Clinical remission without colectomy, independence from corticosteroids, persistence on tofacitinib medication without colectomy, adverse events, and complications following surgery were secondary outcomes. Patients’ pre-hospital characteristics and the date and location of their treatments in the hospital were detailed. Counts, percentages, and Kaplan-Meier curves were used to illustrate the results. About 11 people were eligible for the study. Patients who did not respond to intravenous corticosteroids and anti-TNF therapy were then given tofacitinib. The average maximal activity index for pediatric ulcerative colitis while hospitalized was 68, and the median length of stay was 22 days.
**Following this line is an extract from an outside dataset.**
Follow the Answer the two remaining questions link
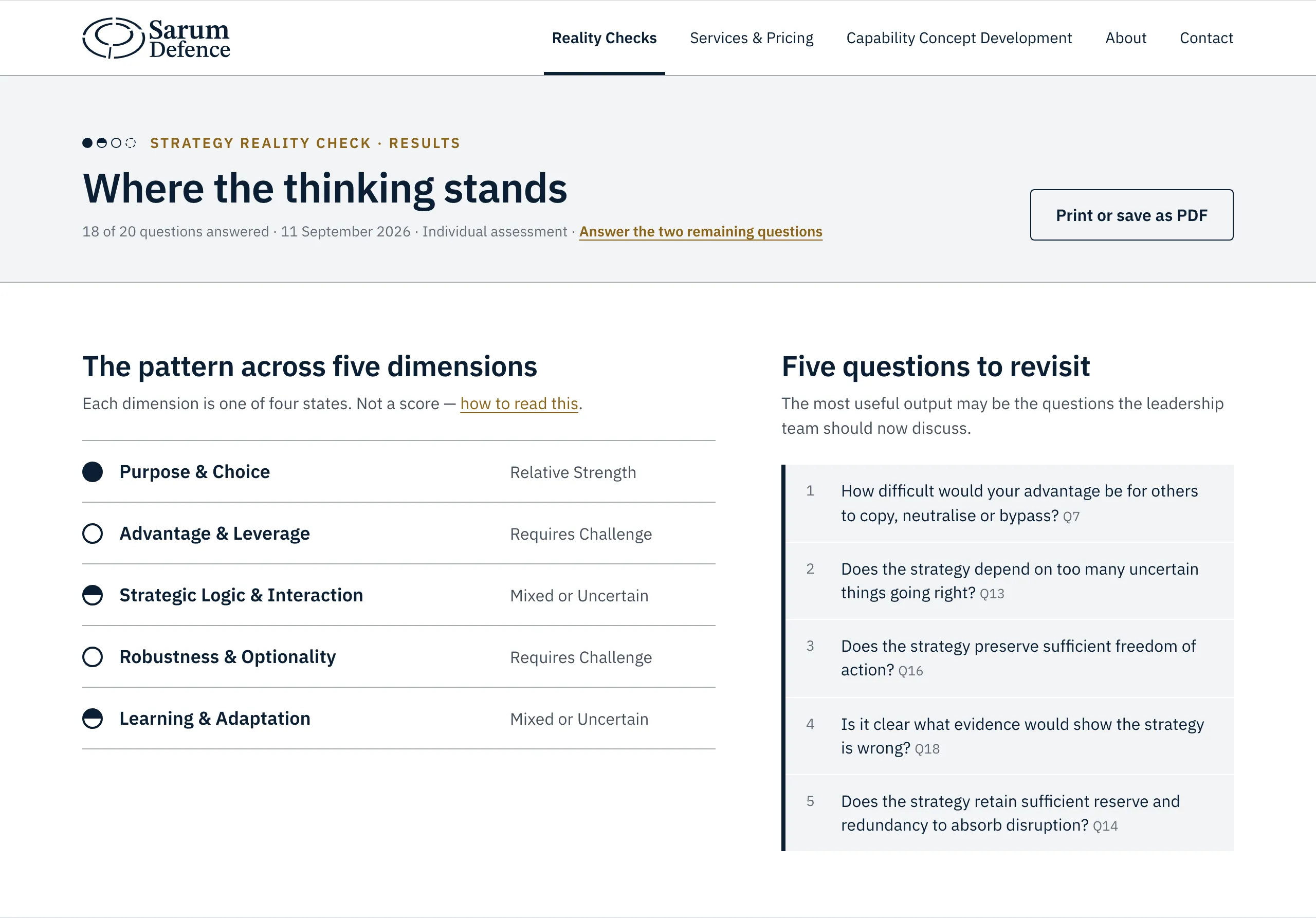The image size is (1316, 918). pyautogui.click(x=701, y=231)
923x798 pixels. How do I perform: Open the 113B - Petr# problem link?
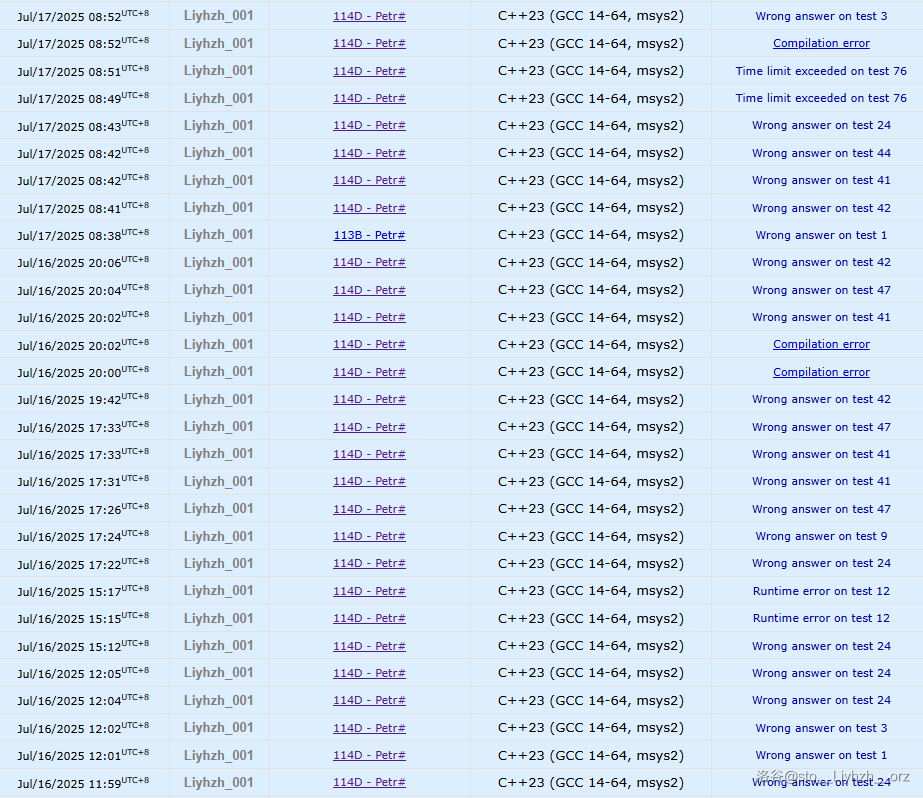[x=369, y=235]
At 90 days after hospital admission, 8 of 11 patients had not undergone a colectomy, and 6 patients, including 4 still on tofacitinib, had not undergone a colectomy at the median 182-day follow-up. For children with ulcerative colitis who have not responded to corticosteroids or anti-TNF treatment, tofacitinib shows promise as a novel therapeutic option for use in the hospital setting. More study is needed to pinpoint where exactly these treatments should go.